On 04/04/2014 03:52 PM, Lauri Kasanen wrote:
Hi list, Thomas,
I'd like to know if this is going in the right direction.
I've implemented a priority queue on top of the kernel rb tree and linked list. It's been tested well in userspace.
I hardcoded radeon to input the buffer size as the score. Nothing blew up, games ran fine, and even got ~2% more fps on average*.
The only thing missing from this code is the "if score is too low, and there is no room without eviction, tell driver so" logic.
- Lauri
- This is a fairly bad strategy, and according to my simulator achieves
16% worse results compared to LRU in heavier situations. The games tested here all fit in VRAM, which should explain the improvement
Lauri, I'm out of the office until monday, I'll take a look then. Thanks,
Thomas
Hi, Lauri.
On 04/04/2014 03:52 PM, Lauri Kasanen wrote:
Hi list, Thomas,
I'd like to know if this is going in the right direction.
This looks fine with me.
However, if possible I'd like the drivers to enable both alloc_threshold and priority queue on a per-memory-type basis.
That would mean no new arguments (use_pqueue, alloc_threshold) in ttm_bo_device_init(). Instead, set default values in ttm_bo_init_mm(), and let the driver change them in the init_mem_type() callback.
Do you think that would work?
/Thomas
On Mon, 07 Apr 2014 14:25:28 +0200 Thomas Hellstrom thellstrom@vmware.com wrote:
Hi, Lauri.
On 04/04/2014 03:52 PM, Lauri Kasanen wrote:
Hi list, Thomas,
I'd like to know if this is going in the right direction.
This looks fine with me.
However, if possible I'd like the drivers to enable both alloc_threshold and priority queue on a per-memory-type basis.
That would mean no new arguments (use_pqueue, alloc_threshold) in ttm_bo_device_init(). Instead, set default values in ttm_bo_init_mm(), and let the driver change them in the init_mem_type() callback.
Do you think that would work?
Thanks for the review.
Alloc_threshold was removed, and the current patch (in drm-next) replaced it with a placement flag. So now that logic is in the driver.
Making the pqueue a per-type option would certainly work, I'll edit it to do so. I don't see why it would improve GTT or SYSTEM given their perf characteristics, but I suppose future devices can always do weird things.
- Lauri
On 04/07/2014 04:39 PM, Lauri Kasanen wrote:
On Mon, 07 Apr 2014 14:25:28 +0200 Thomas Hellstrom thellstrom@vmware.com wrote:
Hi, Lauri.
On 04/04/2014 03:52 PM, Lauri Kasanen wrote:
Hi list, Thomas,
I'd like to know if this is going in the right direction.
This looks fine with me.
However, if possible I'd like the drivers to enable both alloc_threshold and priority queue on a per-memory-type basis.

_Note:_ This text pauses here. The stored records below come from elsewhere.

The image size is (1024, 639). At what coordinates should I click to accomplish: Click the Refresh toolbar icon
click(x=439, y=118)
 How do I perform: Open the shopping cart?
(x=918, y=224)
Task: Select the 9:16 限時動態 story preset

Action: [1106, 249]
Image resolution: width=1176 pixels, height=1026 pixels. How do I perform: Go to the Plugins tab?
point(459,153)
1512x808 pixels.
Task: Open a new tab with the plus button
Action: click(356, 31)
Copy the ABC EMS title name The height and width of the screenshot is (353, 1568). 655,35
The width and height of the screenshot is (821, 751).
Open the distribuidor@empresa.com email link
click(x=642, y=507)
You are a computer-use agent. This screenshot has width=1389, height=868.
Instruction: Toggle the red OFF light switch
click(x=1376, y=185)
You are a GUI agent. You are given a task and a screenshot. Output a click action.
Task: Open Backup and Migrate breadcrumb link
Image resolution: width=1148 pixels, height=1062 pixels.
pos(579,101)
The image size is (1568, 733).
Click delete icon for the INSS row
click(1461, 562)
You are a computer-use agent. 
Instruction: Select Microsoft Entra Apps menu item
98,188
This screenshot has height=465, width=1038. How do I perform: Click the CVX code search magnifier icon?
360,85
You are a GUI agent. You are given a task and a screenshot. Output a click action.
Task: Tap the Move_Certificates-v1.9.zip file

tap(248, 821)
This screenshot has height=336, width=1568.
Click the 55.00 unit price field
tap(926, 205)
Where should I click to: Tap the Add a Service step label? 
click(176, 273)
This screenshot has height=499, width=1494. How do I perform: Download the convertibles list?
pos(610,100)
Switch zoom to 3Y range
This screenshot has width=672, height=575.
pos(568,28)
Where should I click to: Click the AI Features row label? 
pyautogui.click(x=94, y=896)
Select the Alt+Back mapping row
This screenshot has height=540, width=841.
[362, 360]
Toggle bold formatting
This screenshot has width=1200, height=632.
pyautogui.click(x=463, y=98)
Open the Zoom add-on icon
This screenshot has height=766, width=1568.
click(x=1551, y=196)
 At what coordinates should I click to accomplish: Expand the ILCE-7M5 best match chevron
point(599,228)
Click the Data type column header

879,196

That would mean no new arguments (use_pqueue, alloc_threshold) in ttm_bo_device_init(). Instead, set default values in ttm_bo_init_mm(), and let the driver change them in the init_mem_type() callback.
Do you think that would work?
Thanks for the review.
Alloc_threshold was removed, and the current patch (in drm-next) replaced it with a placement flag. So now that logic is in the driver.
Making the pqueue a per-type option would certainly work, I'll edit it to do so. I don't see why it would improve GTT or SYSTEM given their perf characteristics, but I suppose future devices can always do weird things.
Yes. You don't have to explicitly check for VRAM, and drivers can also set up other fixed memory types, like a pre-allocated chunk of GTT.